* [Texto fornecido]
§
Olha quem sabe do que está falando

22 09 2008

por Bruno Chagas

Checagem e veracidade dos fatos são premissas básicas para fazer uma publicação jornalística que, mesmo pequena, obtenha respeito por parte do público. Quando não domina-se um assunto, a atenção para escrever sobre ele deve ser redobrada. Deslizes podem ter uma repercussão muito maior do que se espera: O que fica na mente do público muitas vezes não é a informação bem transmitida, mas o erro que foi motivo de piada.
§
Entradas de dados coletadas
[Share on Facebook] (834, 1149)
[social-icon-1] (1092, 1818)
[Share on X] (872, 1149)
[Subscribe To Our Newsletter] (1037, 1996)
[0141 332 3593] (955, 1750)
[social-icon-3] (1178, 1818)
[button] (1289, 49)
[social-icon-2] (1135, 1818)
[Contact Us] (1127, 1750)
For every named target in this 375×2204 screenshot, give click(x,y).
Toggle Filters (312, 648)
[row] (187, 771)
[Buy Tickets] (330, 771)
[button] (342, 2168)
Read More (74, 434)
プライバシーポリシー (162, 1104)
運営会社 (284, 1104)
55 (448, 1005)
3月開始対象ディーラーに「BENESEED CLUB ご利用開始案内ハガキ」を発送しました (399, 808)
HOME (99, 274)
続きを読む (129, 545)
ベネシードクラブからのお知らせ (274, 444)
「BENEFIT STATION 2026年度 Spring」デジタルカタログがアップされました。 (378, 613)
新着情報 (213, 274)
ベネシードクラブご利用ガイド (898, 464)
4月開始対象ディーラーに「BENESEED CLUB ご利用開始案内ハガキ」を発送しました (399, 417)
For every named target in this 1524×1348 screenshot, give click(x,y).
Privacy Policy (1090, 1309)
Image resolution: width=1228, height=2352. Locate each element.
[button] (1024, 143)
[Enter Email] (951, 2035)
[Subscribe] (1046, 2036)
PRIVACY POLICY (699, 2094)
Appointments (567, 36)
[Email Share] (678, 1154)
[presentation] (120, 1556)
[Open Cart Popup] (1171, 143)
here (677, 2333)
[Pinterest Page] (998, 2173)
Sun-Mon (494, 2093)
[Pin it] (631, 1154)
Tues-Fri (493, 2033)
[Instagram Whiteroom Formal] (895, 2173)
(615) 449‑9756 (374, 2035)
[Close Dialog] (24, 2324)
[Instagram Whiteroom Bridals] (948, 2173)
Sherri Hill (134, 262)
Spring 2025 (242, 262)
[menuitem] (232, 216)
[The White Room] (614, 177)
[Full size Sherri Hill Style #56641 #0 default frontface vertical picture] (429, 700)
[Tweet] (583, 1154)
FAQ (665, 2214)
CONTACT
§
* [O que se pede] Retorne sem alterações o trecho do texto sobre checagem de fatos no jornalismo que começa em "Checagem e veracidade" e vai até "motivo de piada.", incluindo essas palavras.

* [Sua solução]
Checagem e veracidade dos fatos são premissas básicas para fazer uma publicação jornalística que, mesmo pequena, obtenha respeito por parte do público. Quando não domina-se um assunto, a atenção para escrever sobre ele deve ser redobrada. Deslizes podem ter uma repercussão muito maior do que se espera: O que fica na mente do público muitas vezes não é a informação bem transmitida, mas o erro que foi motivo de piada.